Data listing
□ □ □ □ □ □ □
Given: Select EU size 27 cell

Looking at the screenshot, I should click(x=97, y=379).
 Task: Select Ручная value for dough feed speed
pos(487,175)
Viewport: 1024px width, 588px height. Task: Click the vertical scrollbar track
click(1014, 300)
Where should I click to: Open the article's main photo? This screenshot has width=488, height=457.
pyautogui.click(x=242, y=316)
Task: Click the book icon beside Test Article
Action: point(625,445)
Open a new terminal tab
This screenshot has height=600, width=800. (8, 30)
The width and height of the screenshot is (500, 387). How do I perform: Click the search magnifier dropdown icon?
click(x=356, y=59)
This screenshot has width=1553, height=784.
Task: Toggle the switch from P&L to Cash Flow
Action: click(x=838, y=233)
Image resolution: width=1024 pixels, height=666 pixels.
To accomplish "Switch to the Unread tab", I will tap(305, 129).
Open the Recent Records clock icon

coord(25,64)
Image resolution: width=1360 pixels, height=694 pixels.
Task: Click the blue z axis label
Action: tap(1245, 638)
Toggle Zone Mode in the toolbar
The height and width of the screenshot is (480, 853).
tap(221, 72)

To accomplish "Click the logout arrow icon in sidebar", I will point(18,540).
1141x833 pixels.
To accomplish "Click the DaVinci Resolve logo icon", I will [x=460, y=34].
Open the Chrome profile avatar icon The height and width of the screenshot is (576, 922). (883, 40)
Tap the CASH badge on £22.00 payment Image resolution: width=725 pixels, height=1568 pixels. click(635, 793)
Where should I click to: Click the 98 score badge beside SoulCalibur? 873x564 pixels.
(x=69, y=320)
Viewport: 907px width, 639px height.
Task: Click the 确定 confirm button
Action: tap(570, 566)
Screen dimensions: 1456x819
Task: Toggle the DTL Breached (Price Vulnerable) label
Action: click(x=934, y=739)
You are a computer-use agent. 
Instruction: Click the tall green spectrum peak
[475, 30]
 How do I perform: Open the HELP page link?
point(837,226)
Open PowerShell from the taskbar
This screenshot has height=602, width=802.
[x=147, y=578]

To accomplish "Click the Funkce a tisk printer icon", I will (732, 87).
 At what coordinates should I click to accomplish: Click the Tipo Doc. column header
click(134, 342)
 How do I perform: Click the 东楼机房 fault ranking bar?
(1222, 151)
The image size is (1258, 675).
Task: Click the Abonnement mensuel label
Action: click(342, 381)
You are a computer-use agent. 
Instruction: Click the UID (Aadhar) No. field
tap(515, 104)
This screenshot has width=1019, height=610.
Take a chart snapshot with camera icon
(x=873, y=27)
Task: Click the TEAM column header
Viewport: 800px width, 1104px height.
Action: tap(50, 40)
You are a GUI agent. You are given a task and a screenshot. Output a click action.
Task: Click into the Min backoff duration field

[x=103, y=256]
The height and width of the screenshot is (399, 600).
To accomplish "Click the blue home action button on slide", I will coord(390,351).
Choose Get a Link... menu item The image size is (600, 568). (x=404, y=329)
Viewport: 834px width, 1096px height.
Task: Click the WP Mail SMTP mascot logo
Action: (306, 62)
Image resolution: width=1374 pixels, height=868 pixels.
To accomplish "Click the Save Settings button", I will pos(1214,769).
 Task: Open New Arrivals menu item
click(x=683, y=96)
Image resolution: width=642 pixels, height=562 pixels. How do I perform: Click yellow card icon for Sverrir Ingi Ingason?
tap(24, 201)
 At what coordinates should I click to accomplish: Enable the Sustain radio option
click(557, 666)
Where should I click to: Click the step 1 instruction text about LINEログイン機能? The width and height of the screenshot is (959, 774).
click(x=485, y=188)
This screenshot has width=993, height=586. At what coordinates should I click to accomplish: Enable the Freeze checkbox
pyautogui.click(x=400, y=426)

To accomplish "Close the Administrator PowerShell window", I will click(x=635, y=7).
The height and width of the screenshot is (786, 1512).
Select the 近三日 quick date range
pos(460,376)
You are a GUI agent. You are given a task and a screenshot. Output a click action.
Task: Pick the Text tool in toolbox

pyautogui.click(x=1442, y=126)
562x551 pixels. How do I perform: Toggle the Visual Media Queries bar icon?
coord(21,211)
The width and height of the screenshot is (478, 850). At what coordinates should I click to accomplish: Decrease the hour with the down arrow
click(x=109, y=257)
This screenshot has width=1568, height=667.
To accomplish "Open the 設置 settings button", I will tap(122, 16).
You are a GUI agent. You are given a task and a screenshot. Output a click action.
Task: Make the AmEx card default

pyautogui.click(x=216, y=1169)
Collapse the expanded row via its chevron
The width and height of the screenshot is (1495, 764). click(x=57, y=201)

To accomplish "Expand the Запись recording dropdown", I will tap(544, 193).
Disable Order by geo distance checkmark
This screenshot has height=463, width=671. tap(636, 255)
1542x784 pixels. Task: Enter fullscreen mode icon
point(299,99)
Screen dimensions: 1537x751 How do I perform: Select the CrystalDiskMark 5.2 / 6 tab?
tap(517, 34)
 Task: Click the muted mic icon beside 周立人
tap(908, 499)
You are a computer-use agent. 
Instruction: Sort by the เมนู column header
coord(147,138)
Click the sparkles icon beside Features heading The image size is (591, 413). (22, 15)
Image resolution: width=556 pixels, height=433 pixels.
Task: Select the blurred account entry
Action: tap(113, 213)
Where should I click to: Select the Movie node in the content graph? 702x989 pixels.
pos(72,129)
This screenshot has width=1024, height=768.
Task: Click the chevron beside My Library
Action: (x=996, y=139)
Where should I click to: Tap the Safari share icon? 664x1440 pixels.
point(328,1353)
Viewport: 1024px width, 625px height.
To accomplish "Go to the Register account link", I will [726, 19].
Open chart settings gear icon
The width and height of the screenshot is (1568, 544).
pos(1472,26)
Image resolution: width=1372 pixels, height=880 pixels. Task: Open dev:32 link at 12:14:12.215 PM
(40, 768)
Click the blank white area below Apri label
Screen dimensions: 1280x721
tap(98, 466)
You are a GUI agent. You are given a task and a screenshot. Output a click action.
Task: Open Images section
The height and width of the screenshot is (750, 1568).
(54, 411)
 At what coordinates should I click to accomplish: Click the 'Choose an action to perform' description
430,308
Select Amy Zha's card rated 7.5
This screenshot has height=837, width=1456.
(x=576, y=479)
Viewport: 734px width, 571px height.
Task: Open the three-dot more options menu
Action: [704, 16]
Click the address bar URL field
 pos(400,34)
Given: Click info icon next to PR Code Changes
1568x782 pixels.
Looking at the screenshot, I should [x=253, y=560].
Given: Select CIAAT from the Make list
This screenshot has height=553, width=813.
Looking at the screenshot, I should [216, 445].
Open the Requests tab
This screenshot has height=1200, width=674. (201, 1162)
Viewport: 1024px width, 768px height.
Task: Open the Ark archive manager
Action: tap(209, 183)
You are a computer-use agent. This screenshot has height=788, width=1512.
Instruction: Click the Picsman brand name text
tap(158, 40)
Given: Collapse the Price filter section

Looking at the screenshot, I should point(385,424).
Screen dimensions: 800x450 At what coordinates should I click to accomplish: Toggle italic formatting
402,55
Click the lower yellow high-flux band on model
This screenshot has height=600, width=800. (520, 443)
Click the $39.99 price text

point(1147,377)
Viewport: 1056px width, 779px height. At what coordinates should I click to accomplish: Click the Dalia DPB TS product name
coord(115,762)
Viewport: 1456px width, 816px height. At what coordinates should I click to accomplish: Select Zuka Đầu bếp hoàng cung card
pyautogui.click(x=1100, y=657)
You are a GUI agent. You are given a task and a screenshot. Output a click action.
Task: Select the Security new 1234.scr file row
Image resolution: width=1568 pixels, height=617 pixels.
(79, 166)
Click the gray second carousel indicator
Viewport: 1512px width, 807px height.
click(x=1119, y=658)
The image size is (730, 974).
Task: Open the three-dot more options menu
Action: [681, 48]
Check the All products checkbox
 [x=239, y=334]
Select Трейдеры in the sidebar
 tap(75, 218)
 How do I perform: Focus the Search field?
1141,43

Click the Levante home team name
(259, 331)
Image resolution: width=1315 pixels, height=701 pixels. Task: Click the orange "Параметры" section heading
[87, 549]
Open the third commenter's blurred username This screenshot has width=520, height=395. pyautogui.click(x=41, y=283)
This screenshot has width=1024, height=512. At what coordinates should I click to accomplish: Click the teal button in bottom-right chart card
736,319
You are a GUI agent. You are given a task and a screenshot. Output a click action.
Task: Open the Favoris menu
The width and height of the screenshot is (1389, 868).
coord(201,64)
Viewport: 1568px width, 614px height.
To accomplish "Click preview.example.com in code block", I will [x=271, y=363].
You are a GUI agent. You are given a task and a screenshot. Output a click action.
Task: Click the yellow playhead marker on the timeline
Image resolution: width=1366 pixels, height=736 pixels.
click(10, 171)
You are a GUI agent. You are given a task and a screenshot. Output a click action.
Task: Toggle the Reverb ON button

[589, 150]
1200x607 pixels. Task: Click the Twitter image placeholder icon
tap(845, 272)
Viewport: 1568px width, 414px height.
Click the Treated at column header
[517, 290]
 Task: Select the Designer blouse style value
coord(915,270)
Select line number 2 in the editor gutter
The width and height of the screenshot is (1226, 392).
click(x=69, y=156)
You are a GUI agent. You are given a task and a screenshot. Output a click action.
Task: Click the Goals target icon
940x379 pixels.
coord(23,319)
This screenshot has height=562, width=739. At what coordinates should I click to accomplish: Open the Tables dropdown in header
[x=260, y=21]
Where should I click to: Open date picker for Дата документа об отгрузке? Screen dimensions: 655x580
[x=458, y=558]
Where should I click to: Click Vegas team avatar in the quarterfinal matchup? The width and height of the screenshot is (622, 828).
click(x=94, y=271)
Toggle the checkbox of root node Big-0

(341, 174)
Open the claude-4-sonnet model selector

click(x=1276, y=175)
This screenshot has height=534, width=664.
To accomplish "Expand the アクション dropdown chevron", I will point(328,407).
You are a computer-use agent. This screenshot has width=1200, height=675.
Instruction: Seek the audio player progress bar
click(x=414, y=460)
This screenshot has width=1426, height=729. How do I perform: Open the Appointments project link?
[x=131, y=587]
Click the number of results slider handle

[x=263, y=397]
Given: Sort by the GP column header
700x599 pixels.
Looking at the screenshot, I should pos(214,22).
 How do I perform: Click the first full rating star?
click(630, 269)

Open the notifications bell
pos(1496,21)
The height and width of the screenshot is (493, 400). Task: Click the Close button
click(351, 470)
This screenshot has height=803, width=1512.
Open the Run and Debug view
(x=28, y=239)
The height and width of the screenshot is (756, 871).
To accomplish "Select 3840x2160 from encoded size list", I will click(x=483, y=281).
□ □ □ □ □ □ □
• Exercise brief: Copy out the lines of the material above, starting with the line that contains "has width=1200, height=675." and going on through the last line of the material.

• Result for this exercise:
You are a computer-use agent. This screenshot has width=1200, height=675.
Instruction: Seek the audio player progress bar
click(x=414, y=460)
This screenshot has width=1426, height=729. How do I perform: Open the Appointments project link?
[x=131, y=587]
Click the number of results slider handle

[x=263, y=397]
Given: Sort by the GP column header
700x599 pixels.
Looking at the screenshot, I should pos(214,22).
 How do I perform: Click the first full rating star?
click(630, 269)

Open the notifications bell
pos(1496,21)
The height and width of the screenshot is (493, 400). Task: Click the Close button
click(351, 470)
This screenshot has height=803, width=1512.
Open the Run and Debug view
(x=28, y=239)
The height and width of the screenshot is (756, 871).
To accomplish "Select 3840x2160 from encoded size list", I will click(x=483, y=281).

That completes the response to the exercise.